Saturday, August 14, 2021

Aged Care Nursing


AGED CARE NURSING

 

1. Wellness - How do you distinguish health from wellness?

            In the past, most individuals and societies viewed good health, or wellness, as the opposite or absence of disease. This simple attitude ignores states of health between disease and good health. Health is a multidimensional concept and should be viewed from a much broader perspective (Potter & Perry, 2004).

The World Health Organization (WHO) defines health as a state of complete physical, mental and social well-being, not merely the absence of disease or infirmity. Many other aspects of health also need to be considered.

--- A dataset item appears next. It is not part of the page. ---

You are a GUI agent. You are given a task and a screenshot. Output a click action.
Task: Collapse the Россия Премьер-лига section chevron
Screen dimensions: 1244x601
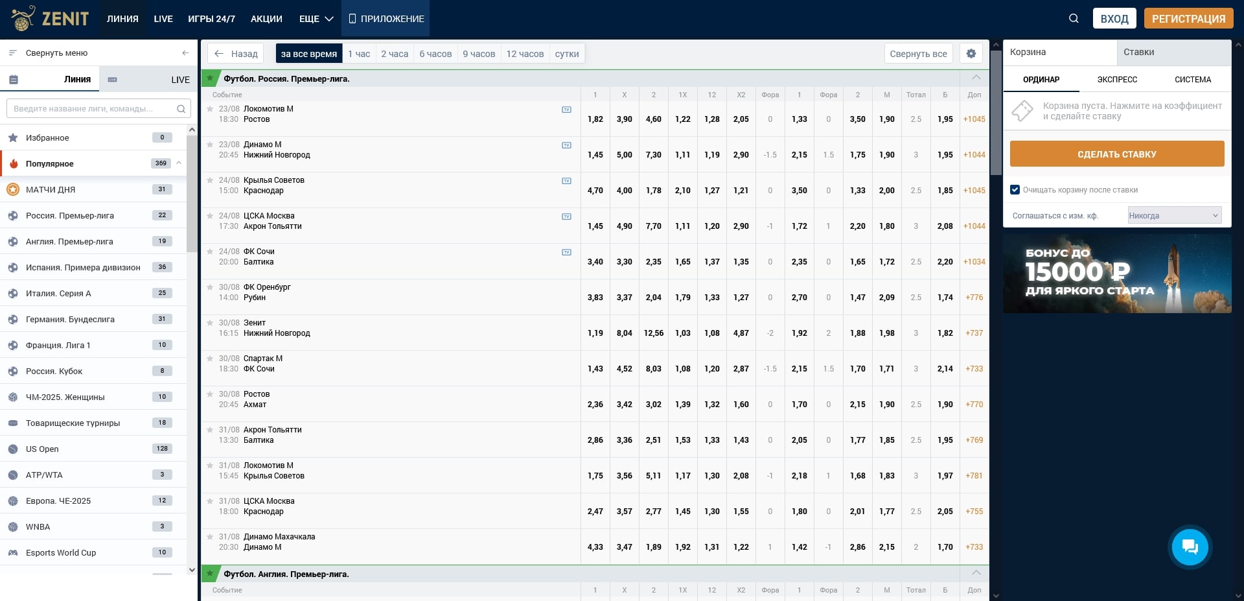click(976, 78)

Health is a state of being that people define in relation to their own values, personality, and lifestyle (Potter & Perry, 2004). How health is viewed can actually vary among different individuals depending on age-groups, gender, race, and culture.

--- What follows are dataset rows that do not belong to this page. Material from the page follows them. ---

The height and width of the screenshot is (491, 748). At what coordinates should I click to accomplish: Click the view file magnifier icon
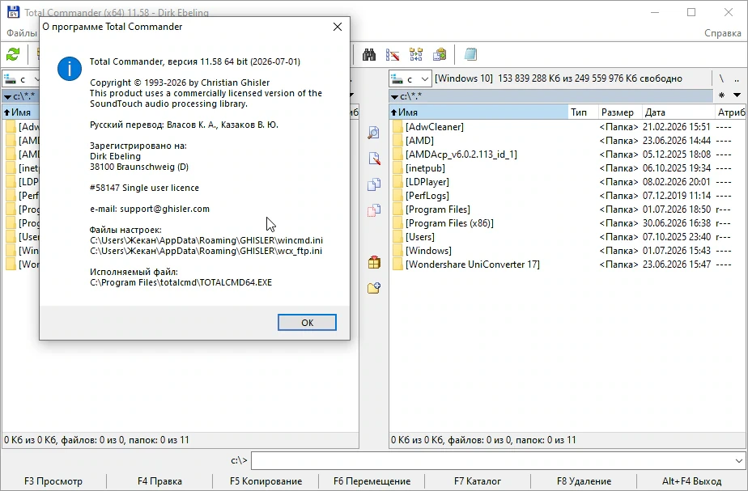tap(374, 133)
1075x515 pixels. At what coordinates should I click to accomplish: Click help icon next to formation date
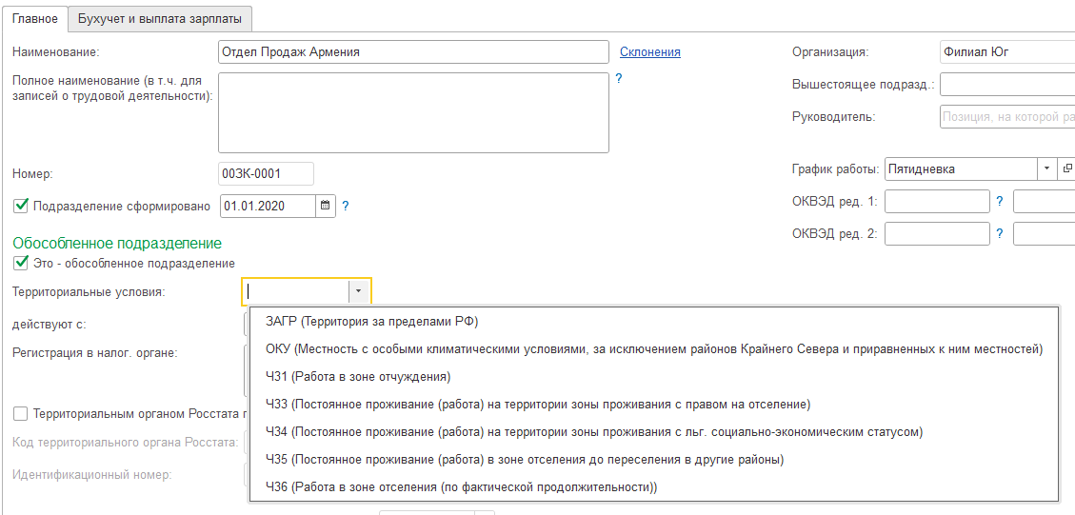pyautogui.click(x=346, y=206)
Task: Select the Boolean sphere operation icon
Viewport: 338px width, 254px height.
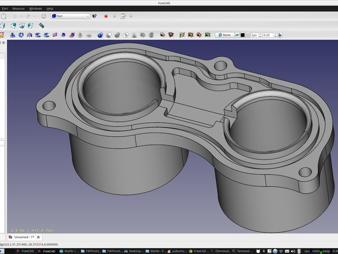Action: [x=100, y=35]

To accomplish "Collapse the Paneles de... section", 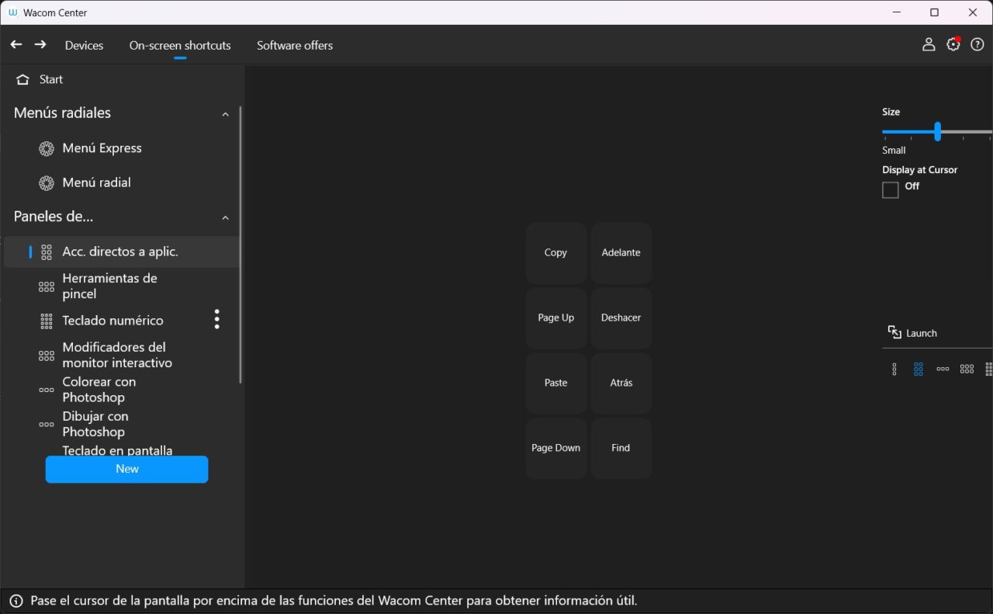I will tap(225, 218).
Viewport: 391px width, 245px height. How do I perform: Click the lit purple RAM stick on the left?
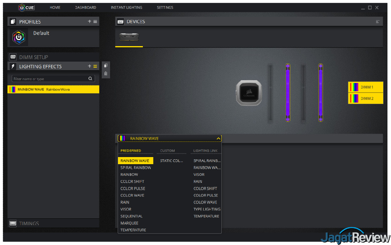288,93
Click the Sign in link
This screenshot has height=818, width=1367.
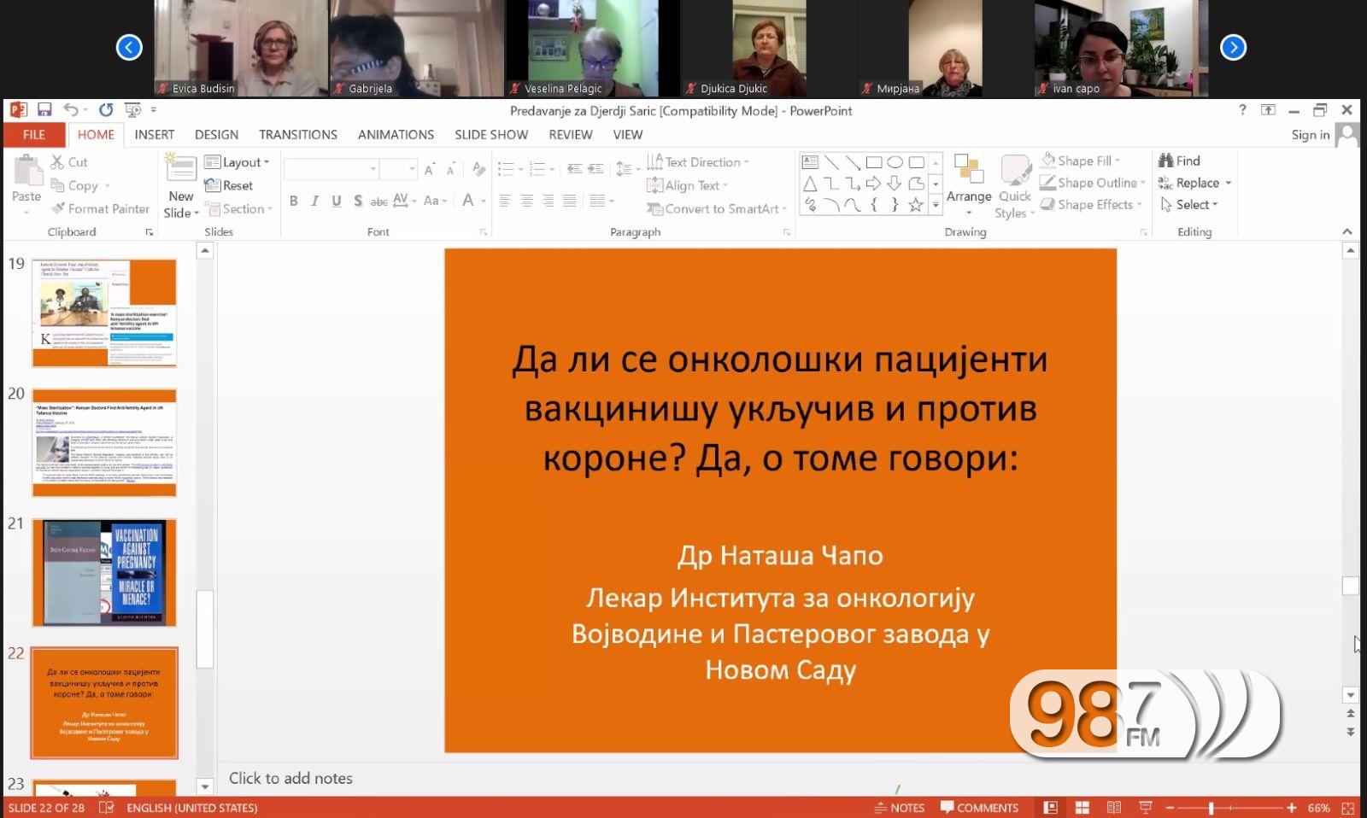pos(1310,134)
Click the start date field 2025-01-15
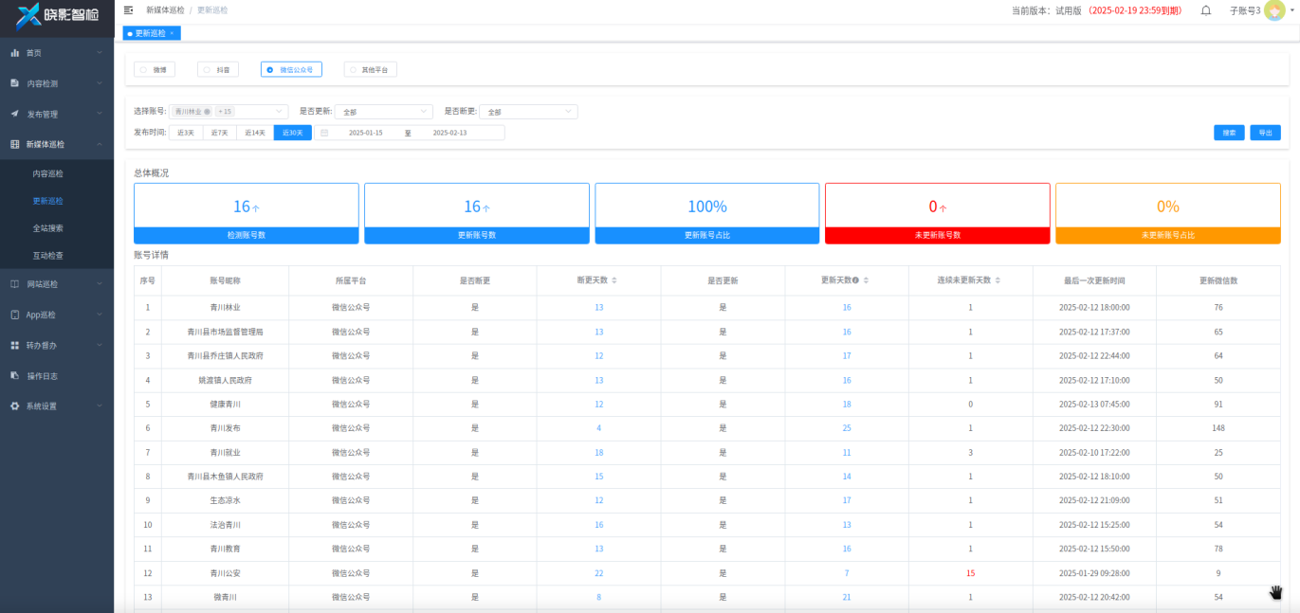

            Wellness is actually just a part of a bigger thing which is health. It is a healthy state of well-being free from disease. Wellness is generally used to mean a healthy balance of the mind, body and spirit that results in an overall feeling of well-being.

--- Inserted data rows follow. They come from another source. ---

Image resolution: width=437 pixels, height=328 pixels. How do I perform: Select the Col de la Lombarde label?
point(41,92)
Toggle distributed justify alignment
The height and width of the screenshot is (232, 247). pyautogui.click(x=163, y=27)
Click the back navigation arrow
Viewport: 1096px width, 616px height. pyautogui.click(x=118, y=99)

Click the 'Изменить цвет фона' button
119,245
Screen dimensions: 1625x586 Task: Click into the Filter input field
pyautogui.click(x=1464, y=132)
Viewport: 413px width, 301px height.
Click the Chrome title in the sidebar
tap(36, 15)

Wellness is just a state of good health whereas health can include conditions previously considered to be illness (Potter & Perry, 2004). An example is a person with epilepsy who has learned to control seizures with medication and who functions at home and at work. This person may no longer consider himself or herself to be ill but he or she cannot also be considered to be well. The person is just in a state of health.

            Health and wellness are not merely the absence of disease or illness. A person’s state of health, wellness, or illness depends on individual values, personality and lifestyle.

 

2. Demographics - Why is it important for nurses to understand demographics?

            There are many external forces that can affect aged care nursing. One of these is demographics. Demographics is defined as the characteristics of a human population or part of it, especially its size, growth, density, distribution, and statistics regarding birth, marriage, disease, and death (Encarta, 2005). If there are demographic changes, it affects the population as a whole. Changes that have influenced healthcare in recent decades include the population shift from rural areas to urban centers; the increasing life span; the higher incidence of chronic, long-term illness; and the increased incidence of diseases such as alcoholism and lung cancer (Potter & Perry, 2004).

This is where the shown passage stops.